Applying This to a Triac Immersion Heater Control

Let’s say we have a triac that is switching an immersion heater. The same kind of curve as the fuse’s exists for anything that carries current and gets heated by that current – cables, resistors, or the device we’re interested in, a triac. The basic data for a BTA41 for example, is given in just one line on the data sheet [PDF download]: In Table 2 I²t Value for fusing tp = 10 ms 1000 A²s”. (there is more in Figure 5). From that you can draw the curve for the triac (the red line). If the triac is to be protected by the fuse, the whole of the triac’s curve must lie above and to the right of the fuse curve. [Bear in mind that unless it has a large and fully rated heatsink, the vertical line for the triac is wrong, it should continue to slope – at a different rate of course – but without knowing or making assumptions about the heatsink, we don’t know enough to show it].

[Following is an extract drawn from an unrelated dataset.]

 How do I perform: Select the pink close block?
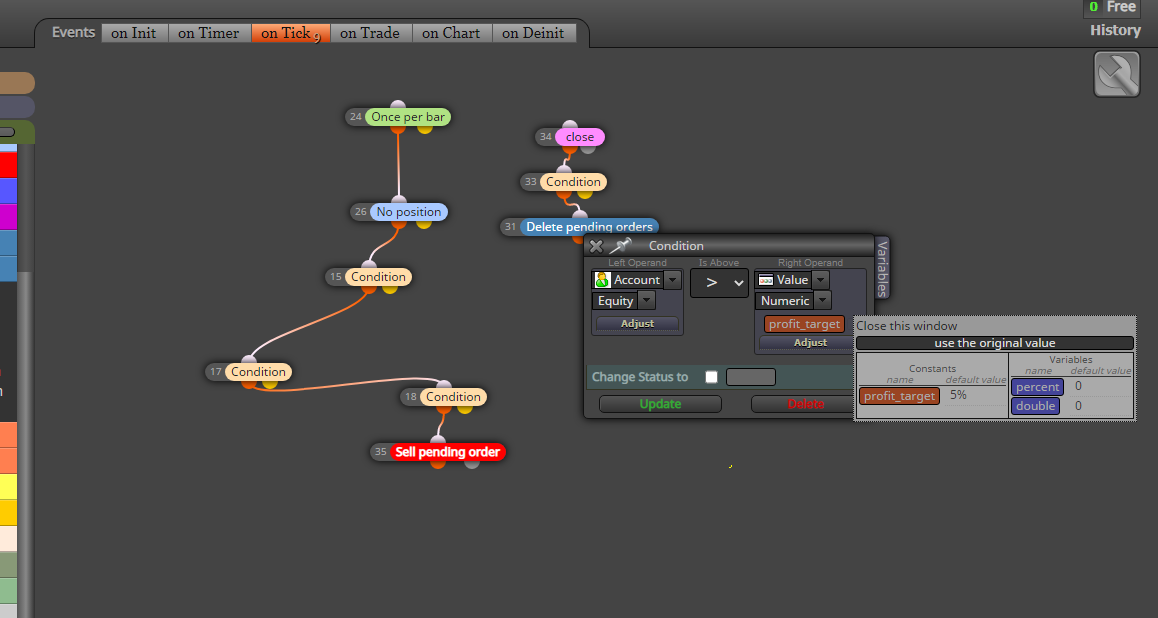tap(580, 137)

So if there’s a fault, the immersion heater can draw 50 A for 0.1 s, or 100 A for ½ cycle, or 20 A for a long time, without guaranteeing a blown fuse.

(Don’t confuse the terms ‘slow blow’ or ‘quick-blow’ with “HRC”. Another property of fuses is the maximum fault current they can handle. An HRC fuse is constructed with an arc-quenching material inside so that it can safely handle a much higher fault current – High Rupture Current).

If we have a 16 A MCB protecting the triac, the situation is slightly better (but still not satisfactory). With a fault current of less than 40 A, the triac is still safe. With a fault current above 100 A, the triac is safe because the MCB will operate in 20 ms. However, if the fault current is between 40 A and 80 A, it’s not clear what will happen but the triac is more than likely doomed. You would in fact need a 6 A MCB to protect this triac, but then your immersion heater could only run at an average power of 1440 W (at 240 V).

And Finally…

Fuses and MCBs are affected by ambient temperature. If the ambient is anything other than normal room temperature, you need to check the manufacturer’s data sheet for the appropriate rating factors.